TASK DETAILS — Down to the final line, write out the material beneath exactly, without pictures.

RAW DATA —

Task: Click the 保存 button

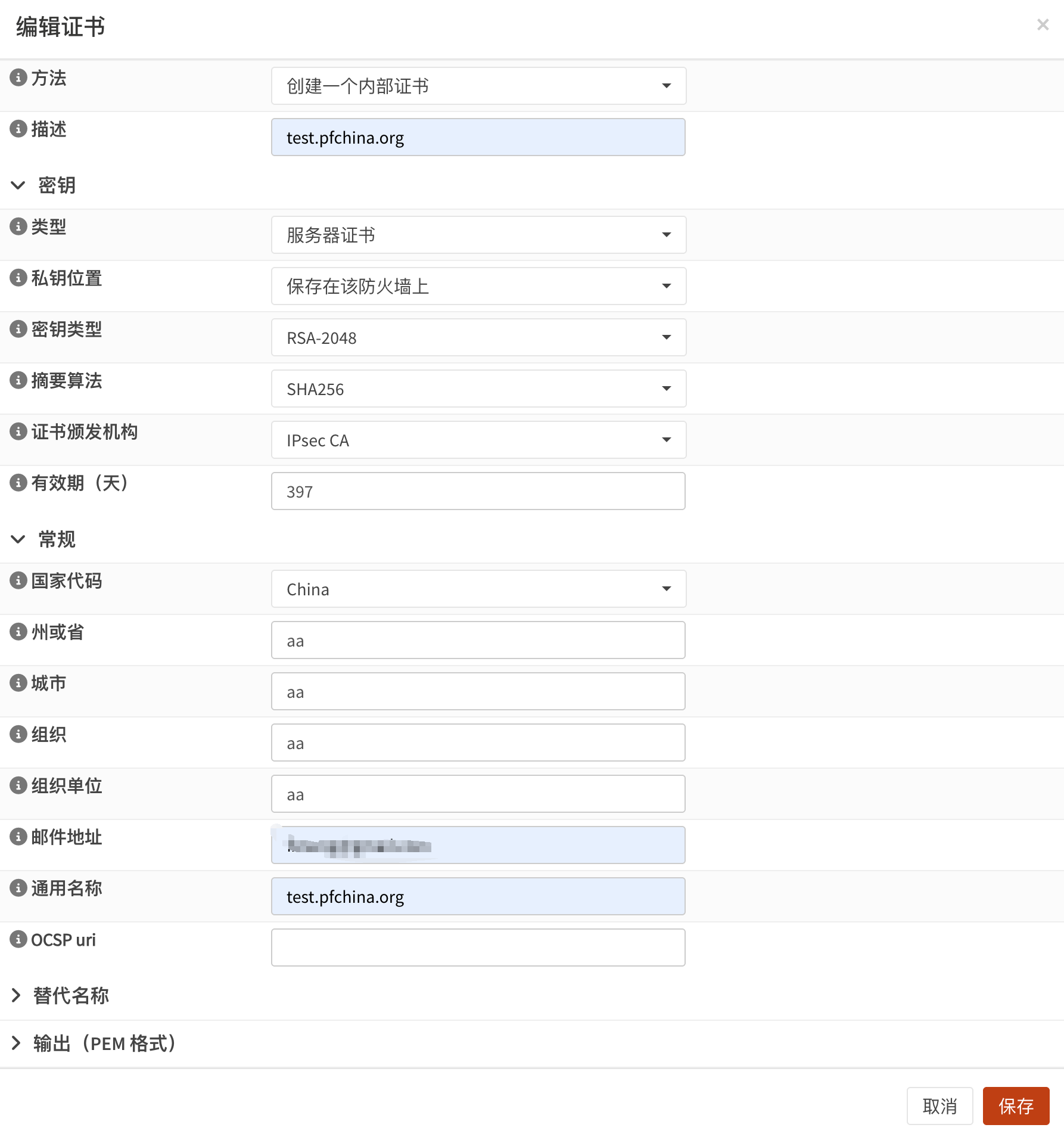Action: coord(1016,1106)
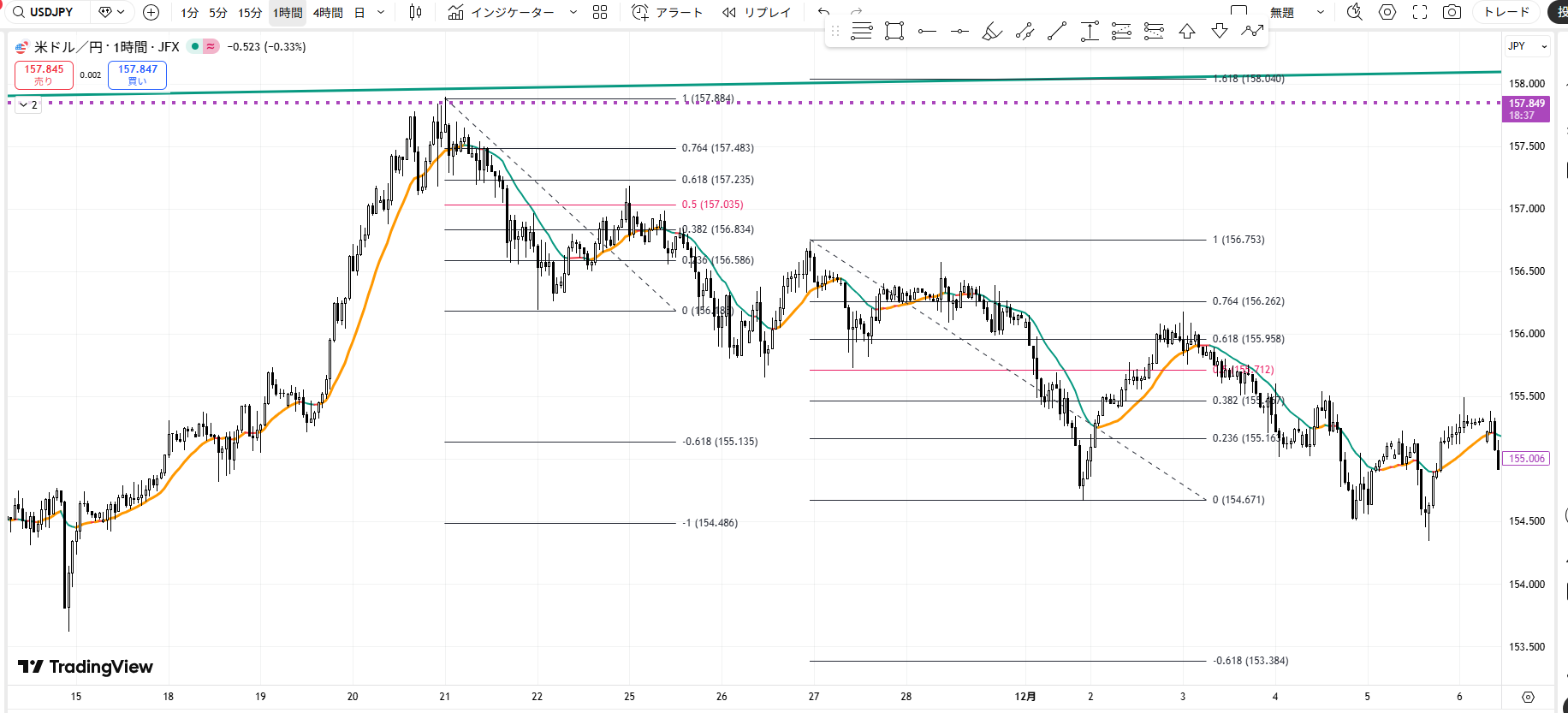
Task: Toggle the green market status indicator
Action: pyautogui.click(x=195, y=46)
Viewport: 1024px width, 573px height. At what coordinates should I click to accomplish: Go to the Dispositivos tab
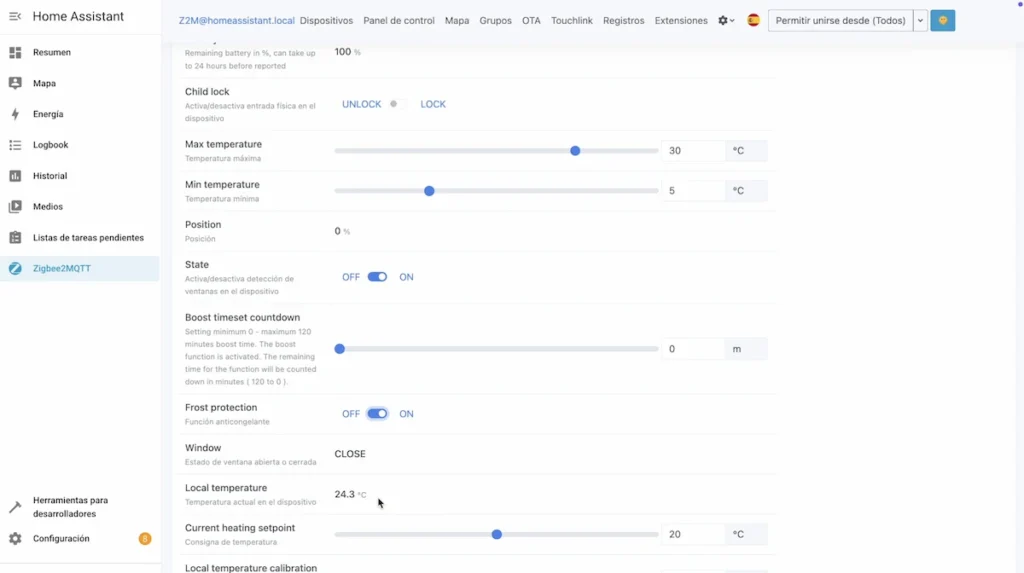coord(326,21)
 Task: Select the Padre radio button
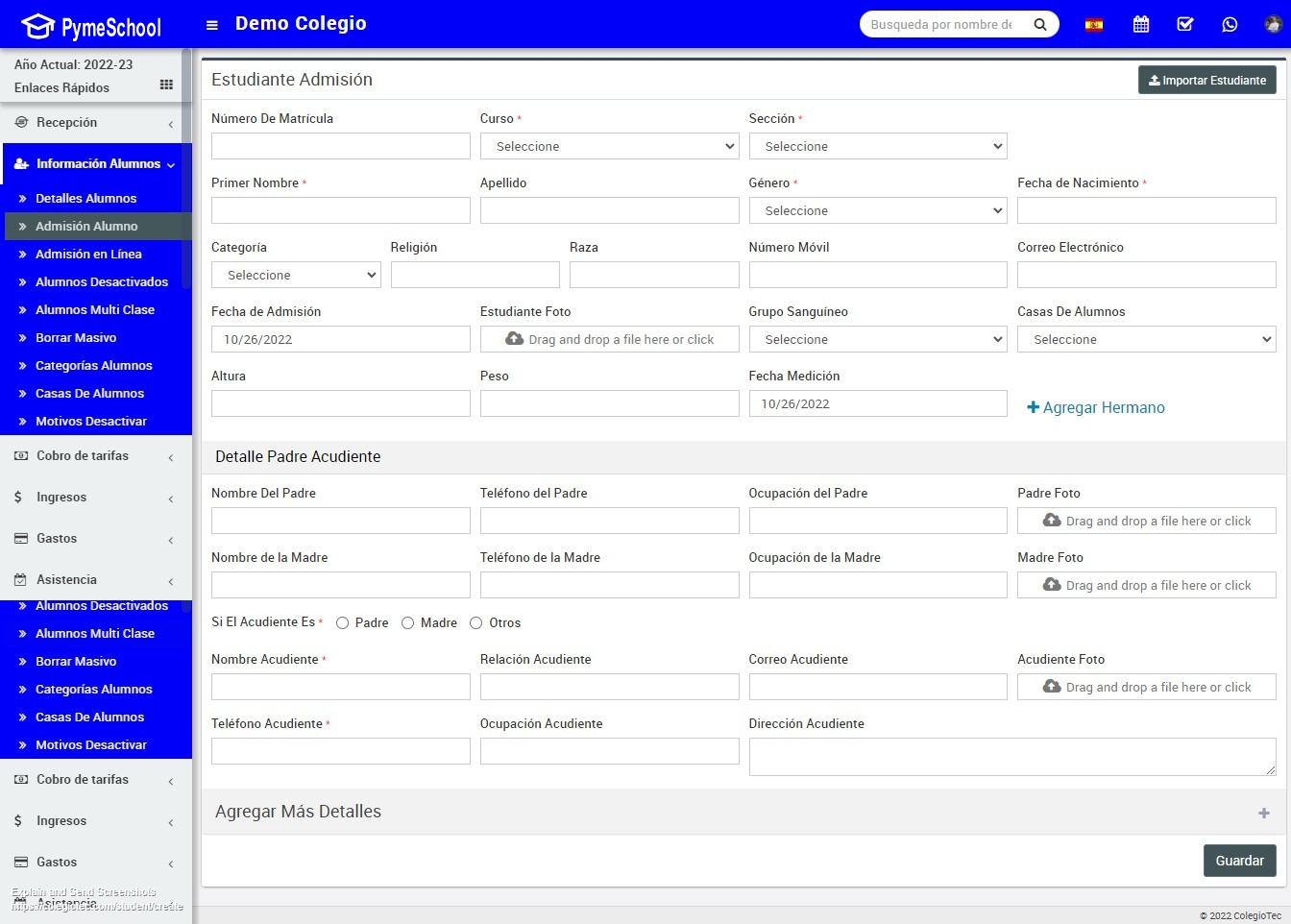[343, 623]
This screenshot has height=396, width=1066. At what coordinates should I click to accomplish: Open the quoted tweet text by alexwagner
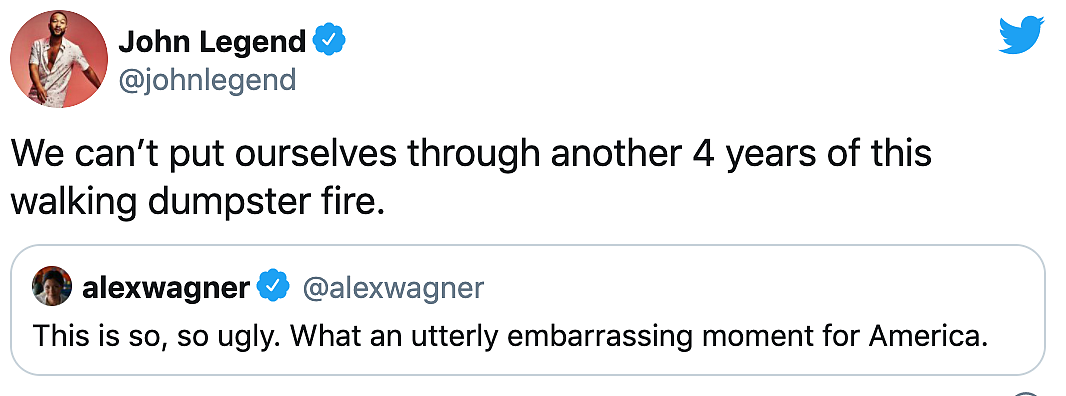click(x=510, y=337)
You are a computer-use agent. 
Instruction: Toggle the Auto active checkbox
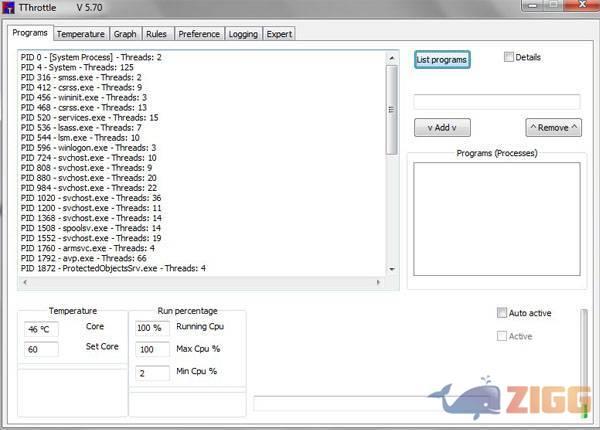(x=502, y=313)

ANSWER SECTION —
Task: Click the 保存 button

Action: coord(1016,1106)
Task: Toggle the green market status indicator
Action: pyautogui.click(x=195, y=46)
Viewport: 1024px width, 573px height. At what coordinates should I click to accomplish: Go to the Dispositivos tab
coord(326,21)
 Task: Select the Padre radio button
[343, 623]
This screenshot has height=396, width=1066. At what coordinates should I click to accomplish: Open the quoted tweet text by alexwagner
click(x=510, y=337)
You are a computer-use agent. 
Instruction: Toggle the Auto active checkbox
(x=502, y=313)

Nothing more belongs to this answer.